Fitzwilliams and researchers for the Forest Service looked at conservation efforts in the project area, but said they “found very few if any that would help lynx at all.”

“There is no question that there are impacts,” Fitzwilliams said. “The region surrounding Peak 6 does not meet federal standards for lynx habitat, regardless of the expansion we really couldn’t meet that standard.”

The resident population of lynx in Summit County, who are known to use Copper Mountain, Vail Pass and the area near Climax Mine, is estimated to be approximately six animals, according to Jake Ivan, a wildlife researcher with Colorado Parks and Wildlife.

Officials from the Forest Service declined to comment on the appeal until the process has been completed.
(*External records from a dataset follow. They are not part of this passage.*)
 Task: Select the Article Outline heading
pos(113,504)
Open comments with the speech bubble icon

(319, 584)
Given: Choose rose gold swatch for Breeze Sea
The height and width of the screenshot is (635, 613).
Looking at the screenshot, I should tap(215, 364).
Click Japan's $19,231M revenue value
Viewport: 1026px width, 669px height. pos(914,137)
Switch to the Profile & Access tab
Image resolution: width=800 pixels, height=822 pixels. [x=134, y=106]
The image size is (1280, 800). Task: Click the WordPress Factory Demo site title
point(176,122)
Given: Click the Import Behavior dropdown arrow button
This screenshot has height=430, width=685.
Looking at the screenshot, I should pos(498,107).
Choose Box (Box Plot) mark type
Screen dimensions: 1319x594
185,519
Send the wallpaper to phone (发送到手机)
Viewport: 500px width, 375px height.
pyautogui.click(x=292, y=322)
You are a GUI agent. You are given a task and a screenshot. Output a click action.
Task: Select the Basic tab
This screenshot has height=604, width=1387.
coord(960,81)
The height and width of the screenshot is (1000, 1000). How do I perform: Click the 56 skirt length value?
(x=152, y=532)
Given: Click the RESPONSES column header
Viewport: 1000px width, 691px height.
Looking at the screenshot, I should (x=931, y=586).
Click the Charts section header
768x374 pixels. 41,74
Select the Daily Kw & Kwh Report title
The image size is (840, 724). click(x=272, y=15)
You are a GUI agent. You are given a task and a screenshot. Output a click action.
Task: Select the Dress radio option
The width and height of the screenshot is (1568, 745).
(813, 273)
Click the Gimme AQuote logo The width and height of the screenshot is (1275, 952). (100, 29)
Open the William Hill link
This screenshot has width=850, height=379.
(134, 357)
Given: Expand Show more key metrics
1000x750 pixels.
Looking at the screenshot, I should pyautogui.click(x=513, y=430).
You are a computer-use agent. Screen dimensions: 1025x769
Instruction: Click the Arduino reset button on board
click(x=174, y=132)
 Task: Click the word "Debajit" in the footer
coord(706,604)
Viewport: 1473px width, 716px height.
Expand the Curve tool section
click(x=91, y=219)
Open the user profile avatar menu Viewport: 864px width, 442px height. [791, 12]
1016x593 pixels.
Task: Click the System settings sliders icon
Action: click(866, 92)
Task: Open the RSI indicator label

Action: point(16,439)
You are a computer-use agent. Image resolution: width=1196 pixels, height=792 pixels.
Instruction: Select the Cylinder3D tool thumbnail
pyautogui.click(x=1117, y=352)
The deadline for a final written decision to be submitted is no later than Nov. 23.

Historically, an appeal has never reversed a decision made by the Forest Service, but the overwhelming number of endorsements from the opposition may bolster the effort.

Groups represented on the appeal include: Winter Wildlands Alliance based in Boise, Idaho, The High Country Citizens Alliance out of Crested Butte, Bio-Diversity Conservation Alliance, the local Blue River Sierra Club Group, Rocky Mountain Recreation Initiative, Rocky Mountain Wild and Summit Winterlands and Trails, a local group that seeks to protect non-motorized backcountry winter experience. The remainder of the names on the appeal were independent citizens.

“An amazing number of citizens said yes to being on the appeal,” Smith said.

Part of the appeal was written by the University of Denver’s Environmental Law Clinic, a group of graduate law students that weighed in on the opposition’s main points against expansion.

“They strengthened the appeal by putting in the legal arguments to backup our disputes,” Smith said.

Once an appeal is submitted, the Forest Service has 45 days to issue a written decision. In the meantime, the Forest Service may organize a informal disposition to resolve the complaints in the appeal.

“I don’t know if we’ll accept that offer, we are not obligated to,” Smith said. “I don’t think we can resolve it – the issues are too deep and the Forest Service does not wish to address them in any real way. If they call us up we’ll probably talk to them, but I don’t expect a whole lot to happen.”

If the appeal does not overturn or alter the decision, the appeal party has the option of taking the case to Federal District Court.

“It’s possible we could take the case to court if enough people wanted to and the legal issues are strong enough,” Smith said. “I don’t know where we’ll go with that, that’s not a threat to litigate, but I mention it as a possibility.”

Smith and other opponents say the ball is in the Forest Service’s court.

“It’s all about the money. We have demonstrated this is not going to help the supposed shortage of intermediate terrain nor is it going to address the crowding which is a real problem, no we’re just waiting to see what they do,” Smith added.